A lady named Sheryl came in and spoke to us at great length about her experience with verbal and emotional abuse, and how it affected her. She said that her husband never actually harmed her physically, but said the psychological abuse she suffered was almost unbearable and added that it took her a long time to recover.
She told us that when she and her husband first met, he was charming and respectful towards her, and she thought that she was getting the perfect man. A few months into their relationship, however, she soon realized that the comments she had once taken as being sarcastic were actually belittling and degrading to her.
She said she felt like she was a victim of verbal and emotional abuse but was not completely sure, and when she told him about it, he laughed at her and told her she was being too sensitive. She said she initially just tried to let it go, but as time went by, she felt worse and worse.
This went on for years, and she gradually started to experience the symptoms of depression. She would even feel anxiety attacks when she knew that he was coming home from work. She said the verbal and emotional abuse took such a severe toll on her that she felt as if she had absolutely no self-esteem left whatsoever.

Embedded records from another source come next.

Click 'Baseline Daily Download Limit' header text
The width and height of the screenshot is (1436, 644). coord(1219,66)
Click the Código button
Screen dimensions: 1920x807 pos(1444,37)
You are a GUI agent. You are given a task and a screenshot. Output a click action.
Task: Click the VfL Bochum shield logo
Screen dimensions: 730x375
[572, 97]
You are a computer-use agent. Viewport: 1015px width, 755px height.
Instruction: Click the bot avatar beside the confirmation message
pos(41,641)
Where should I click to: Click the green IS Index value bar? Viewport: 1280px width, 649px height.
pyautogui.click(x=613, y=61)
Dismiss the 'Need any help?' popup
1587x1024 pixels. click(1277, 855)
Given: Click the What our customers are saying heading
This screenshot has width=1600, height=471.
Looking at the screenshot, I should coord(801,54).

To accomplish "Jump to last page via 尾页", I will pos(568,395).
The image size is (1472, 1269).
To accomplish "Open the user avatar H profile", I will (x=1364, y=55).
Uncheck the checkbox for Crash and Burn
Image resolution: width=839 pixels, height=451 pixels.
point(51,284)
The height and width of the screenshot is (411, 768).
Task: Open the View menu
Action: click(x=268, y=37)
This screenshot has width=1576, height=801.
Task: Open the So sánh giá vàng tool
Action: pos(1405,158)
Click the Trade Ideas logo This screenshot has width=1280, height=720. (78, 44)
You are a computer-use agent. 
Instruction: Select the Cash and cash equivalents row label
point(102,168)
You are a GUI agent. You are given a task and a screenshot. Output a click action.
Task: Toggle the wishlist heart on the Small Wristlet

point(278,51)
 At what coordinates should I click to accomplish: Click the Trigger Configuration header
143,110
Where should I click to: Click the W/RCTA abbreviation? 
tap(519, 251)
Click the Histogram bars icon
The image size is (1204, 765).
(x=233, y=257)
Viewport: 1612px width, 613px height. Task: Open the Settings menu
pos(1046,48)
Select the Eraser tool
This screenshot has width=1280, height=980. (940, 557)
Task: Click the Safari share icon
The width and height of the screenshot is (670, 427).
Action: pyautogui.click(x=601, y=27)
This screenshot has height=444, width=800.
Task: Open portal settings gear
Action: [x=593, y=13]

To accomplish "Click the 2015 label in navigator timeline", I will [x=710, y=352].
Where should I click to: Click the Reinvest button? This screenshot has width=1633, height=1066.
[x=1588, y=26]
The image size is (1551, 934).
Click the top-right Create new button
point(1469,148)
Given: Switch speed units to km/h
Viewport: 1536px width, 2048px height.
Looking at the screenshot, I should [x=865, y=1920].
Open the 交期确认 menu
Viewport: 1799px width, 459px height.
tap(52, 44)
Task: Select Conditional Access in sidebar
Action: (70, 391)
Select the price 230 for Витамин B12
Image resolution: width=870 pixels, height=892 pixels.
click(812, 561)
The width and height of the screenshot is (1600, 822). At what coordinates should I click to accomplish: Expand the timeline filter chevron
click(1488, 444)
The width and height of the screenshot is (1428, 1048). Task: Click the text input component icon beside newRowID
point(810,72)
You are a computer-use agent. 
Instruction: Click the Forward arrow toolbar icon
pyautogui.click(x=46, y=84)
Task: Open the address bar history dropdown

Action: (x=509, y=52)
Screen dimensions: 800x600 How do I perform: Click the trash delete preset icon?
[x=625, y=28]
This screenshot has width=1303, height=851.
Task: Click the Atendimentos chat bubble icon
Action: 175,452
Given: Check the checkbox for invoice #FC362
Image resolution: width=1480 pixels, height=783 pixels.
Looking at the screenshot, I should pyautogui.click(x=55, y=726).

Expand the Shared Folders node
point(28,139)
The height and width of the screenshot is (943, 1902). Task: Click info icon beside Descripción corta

She said she finally got the courage to leave him when her brother came to visit them for a week, got to see first hand the verbal and emotional abuse to which she was being subjected, and basically insisted that she leave her husband and never return. She said her brother and now ex-husband almost came to blows over the treatment of his sister.
The years of verbal abuse took their toll on Sheryl, and she said it took a long time and lots of therapy before she got any of her self-worth back. She told us that on numerous occasions her ex-husband called trying to get her back, but after she would refuse, he would start putting her down again and telling her that she would never find anyone else.
Then, she proudly held up her left hand and revealed a wedding band on her ring finger to a loud ovation from the class. She told us that she had found a wonderful man with whom she was very happy, and finished by saying that verbal and emotional abuse is very real and quite painful. While the bumps and bruises of physical abuse show on a person, she told us, the emotional scars of verbal abuse are not always as noticeable.